By Libya Herald staff.
Benghazi, 9 April 2015:
Prime Minister Abdullah Al-Thinni will go to Moscow, possibly as early as next week for . . .[restrict]talks with the Russian government, Russia’s ambassador to Libya, Ivan Molotkov, has said.
“It is likely to take place soon, maybe next week,” he was quoted by Russia’s Sputnik news agency as saying today.
The details of the visit are currently being agreed, the ambassador said, but “the agreement in principle has already been reached”.
The main aim of the visit by Thinni is thought to be the supply of Russian military equipment for the fight against Islamic State forces in Derna and elsewhere as well as against those of Libya Dawn in the west of the country.
Relations with Russia, at rock-bottom at the start of the revolution because of Moscow’s support for the Qaddafi regime, have improved vastly over the past year and especially in the past few months, while those with the US and the UK have become ever more strained. The reason has been the latter’s opposition to providing Libya with arms to confront the growing terrorist threat until a new government of national unity is formed. That could still take months.

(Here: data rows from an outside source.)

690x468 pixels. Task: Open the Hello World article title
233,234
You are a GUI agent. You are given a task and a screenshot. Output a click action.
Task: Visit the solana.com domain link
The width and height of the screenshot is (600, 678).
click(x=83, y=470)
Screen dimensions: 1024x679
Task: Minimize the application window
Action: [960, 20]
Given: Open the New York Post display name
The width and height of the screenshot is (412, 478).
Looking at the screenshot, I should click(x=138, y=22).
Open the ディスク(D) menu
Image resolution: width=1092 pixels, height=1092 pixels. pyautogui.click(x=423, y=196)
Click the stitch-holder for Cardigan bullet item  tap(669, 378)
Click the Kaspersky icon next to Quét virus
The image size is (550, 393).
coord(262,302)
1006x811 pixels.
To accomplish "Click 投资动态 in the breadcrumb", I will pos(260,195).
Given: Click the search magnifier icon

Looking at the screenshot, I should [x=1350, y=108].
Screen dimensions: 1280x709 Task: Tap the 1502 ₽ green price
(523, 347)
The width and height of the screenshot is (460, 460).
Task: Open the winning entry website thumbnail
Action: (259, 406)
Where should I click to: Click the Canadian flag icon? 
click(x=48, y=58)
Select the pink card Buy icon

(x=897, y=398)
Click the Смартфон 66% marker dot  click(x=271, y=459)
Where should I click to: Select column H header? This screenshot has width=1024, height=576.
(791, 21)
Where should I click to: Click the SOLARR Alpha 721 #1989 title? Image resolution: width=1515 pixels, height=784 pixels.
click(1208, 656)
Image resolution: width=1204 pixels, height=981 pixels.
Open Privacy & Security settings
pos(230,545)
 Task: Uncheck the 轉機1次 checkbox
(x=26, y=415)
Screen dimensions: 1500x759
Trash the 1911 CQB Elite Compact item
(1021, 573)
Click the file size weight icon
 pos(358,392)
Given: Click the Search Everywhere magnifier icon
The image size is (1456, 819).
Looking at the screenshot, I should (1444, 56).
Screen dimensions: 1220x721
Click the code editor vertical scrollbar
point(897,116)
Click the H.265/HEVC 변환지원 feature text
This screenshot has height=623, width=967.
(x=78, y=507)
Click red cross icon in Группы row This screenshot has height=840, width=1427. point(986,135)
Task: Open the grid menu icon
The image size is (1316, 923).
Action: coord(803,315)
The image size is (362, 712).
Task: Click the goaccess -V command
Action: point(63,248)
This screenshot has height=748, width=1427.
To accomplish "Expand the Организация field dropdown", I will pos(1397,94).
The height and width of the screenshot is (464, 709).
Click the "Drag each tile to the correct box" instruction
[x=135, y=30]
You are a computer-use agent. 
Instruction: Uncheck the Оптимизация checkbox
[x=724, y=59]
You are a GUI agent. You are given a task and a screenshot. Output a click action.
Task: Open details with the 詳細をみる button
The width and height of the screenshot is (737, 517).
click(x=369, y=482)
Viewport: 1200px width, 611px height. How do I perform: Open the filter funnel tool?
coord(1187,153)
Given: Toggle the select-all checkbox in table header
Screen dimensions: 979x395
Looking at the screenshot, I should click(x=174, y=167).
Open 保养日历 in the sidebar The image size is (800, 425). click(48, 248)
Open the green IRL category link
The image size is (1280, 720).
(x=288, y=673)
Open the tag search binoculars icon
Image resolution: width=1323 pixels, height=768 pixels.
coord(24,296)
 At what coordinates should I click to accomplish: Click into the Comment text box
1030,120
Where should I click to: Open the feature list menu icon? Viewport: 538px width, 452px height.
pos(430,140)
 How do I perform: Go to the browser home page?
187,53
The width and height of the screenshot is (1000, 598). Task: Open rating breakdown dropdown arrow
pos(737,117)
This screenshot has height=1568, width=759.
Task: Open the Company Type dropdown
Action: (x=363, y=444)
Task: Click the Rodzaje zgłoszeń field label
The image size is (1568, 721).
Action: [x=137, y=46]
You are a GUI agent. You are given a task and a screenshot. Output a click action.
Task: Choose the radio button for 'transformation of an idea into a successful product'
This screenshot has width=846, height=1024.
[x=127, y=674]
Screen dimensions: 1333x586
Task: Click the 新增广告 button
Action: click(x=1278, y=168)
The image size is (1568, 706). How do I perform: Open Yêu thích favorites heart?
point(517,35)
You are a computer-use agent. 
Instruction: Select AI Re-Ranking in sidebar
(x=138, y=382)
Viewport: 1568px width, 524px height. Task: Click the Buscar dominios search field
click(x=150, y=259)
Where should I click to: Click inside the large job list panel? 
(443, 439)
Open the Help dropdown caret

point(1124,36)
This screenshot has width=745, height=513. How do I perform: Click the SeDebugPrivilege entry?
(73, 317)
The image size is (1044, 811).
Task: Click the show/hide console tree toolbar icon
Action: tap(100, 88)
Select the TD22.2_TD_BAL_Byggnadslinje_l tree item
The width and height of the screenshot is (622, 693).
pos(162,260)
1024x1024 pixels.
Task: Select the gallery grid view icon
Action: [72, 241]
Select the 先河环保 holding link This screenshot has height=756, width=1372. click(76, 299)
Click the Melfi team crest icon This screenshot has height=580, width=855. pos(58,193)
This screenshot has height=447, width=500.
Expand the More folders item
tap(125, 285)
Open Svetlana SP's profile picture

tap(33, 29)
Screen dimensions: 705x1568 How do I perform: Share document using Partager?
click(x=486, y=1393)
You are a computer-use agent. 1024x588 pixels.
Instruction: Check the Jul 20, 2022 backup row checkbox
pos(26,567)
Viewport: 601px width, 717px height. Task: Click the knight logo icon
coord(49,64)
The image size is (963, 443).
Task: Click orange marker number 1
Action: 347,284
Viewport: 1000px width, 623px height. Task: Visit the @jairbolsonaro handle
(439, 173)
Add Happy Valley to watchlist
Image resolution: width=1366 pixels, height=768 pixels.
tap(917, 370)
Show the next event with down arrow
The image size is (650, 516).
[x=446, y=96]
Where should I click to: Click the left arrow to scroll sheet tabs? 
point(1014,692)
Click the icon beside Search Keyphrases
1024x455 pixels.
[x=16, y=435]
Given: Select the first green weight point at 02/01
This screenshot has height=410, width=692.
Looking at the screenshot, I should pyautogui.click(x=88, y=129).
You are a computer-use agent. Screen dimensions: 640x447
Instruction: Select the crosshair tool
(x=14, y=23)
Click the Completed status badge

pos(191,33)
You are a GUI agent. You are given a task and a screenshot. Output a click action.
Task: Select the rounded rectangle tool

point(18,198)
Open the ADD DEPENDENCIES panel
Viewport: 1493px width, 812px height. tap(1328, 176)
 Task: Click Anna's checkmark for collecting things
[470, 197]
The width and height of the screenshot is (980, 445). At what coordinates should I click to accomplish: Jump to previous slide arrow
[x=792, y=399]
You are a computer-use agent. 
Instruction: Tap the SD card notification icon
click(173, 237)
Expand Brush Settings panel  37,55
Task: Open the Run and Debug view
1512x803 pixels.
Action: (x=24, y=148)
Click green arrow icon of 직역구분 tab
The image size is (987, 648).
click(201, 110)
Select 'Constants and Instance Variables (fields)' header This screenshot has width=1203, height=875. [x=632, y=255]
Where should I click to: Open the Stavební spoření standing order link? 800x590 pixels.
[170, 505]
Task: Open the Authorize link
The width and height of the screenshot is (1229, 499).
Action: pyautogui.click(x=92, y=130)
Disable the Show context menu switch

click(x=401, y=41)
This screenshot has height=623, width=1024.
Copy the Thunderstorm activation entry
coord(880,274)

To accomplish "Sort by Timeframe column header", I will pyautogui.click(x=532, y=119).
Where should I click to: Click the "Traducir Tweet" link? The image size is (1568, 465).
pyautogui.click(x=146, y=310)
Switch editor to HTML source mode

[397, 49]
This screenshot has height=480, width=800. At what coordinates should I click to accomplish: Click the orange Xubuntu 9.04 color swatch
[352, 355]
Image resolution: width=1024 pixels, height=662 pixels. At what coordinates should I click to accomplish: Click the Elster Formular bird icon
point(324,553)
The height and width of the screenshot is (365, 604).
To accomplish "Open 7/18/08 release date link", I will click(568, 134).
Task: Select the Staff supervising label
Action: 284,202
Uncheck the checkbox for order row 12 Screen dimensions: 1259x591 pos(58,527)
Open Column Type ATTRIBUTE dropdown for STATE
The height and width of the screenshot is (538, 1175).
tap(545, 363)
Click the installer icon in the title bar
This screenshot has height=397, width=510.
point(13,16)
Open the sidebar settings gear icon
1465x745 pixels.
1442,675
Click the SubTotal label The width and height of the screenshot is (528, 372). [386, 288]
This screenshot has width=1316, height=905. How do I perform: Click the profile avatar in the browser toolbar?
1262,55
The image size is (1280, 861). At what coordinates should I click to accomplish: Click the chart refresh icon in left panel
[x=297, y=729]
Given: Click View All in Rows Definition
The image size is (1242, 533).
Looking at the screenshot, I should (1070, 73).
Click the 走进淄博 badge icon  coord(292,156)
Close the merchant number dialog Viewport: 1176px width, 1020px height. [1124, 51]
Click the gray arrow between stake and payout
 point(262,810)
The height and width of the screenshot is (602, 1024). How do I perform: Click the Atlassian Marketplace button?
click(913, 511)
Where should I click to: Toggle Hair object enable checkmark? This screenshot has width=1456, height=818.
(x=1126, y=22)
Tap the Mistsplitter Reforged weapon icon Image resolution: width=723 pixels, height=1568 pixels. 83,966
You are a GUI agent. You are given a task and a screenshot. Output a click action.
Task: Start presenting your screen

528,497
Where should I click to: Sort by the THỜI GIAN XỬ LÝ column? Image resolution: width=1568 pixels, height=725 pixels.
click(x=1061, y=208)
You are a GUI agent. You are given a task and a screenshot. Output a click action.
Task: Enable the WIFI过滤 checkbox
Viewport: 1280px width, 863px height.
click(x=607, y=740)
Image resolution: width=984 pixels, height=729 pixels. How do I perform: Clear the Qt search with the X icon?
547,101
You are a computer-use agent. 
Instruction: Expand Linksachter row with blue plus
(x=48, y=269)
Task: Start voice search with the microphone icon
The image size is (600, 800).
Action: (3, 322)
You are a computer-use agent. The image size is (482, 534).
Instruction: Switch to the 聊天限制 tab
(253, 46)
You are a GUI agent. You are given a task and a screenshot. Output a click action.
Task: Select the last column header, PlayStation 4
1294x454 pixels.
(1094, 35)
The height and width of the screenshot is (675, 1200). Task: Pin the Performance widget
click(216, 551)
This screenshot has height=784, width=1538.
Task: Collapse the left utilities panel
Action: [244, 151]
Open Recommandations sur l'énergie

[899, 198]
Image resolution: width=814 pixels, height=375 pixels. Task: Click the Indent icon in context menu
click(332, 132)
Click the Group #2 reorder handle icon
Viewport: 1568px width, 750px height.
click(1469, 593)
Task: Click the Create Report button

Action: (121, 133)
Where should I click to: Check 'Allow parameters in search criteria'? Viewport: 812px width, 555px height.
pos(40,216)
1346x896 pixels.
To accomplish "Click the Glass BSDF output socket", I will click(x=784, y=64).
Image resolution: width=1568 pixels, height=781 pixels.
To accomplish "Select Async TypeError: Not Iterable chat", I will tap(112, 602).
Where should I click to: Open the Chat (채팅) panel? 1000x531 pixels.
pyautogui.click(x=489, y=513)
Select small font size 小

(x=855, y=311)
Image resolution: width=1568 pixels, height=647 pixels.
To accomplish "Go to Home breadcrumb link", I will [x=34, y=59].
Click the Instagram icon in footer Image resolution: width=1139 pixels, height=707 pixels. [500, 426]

In contrast, Moscow (and China, also earlier regarded with suspicion by the post-revolution authorities) has strongly backed the House of Representatives against the claims of the rump General National Congress and Libya Dawn.
Last month, the government’s information chief, Omar Gawairi, noted the sea-change in Moscow’s attitude towards Libya since the revolution, stating that Thinni would shortly be heading there and indicating that arms supplies were a rpime reason for the visit.
In February, Libya’s former foreign minister and now ambassador-at-large for the House of Representatives. Mohamed Abdulaziz, while on a visit to Moscow, indicated that the Russia was interested in supplying Libyan with armaments and military supplies.